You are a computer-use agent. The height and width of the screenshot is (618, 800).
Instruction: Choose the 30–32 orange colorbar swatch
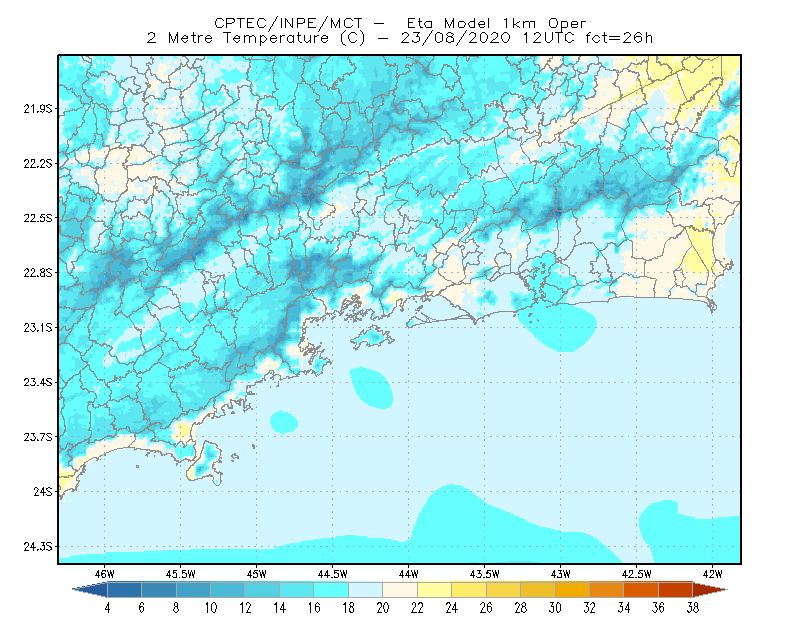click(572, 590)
--
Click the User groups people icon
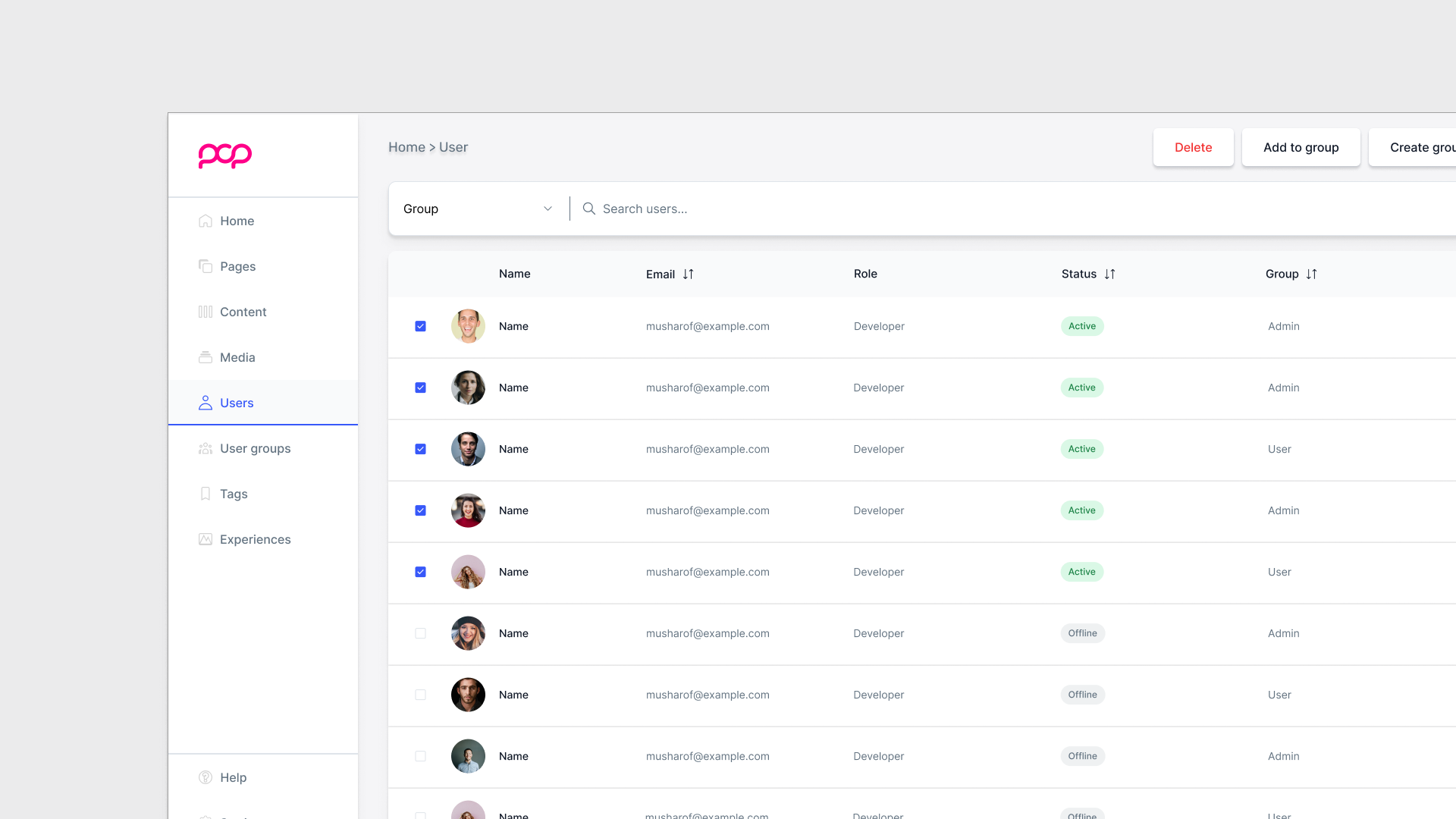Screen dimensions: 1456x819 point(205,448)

Set task
Extract every line in the items above that contains the string "swatch", and copy each one in full.

Output below
Instruction: Choose the 30–32 orange colorbar swatch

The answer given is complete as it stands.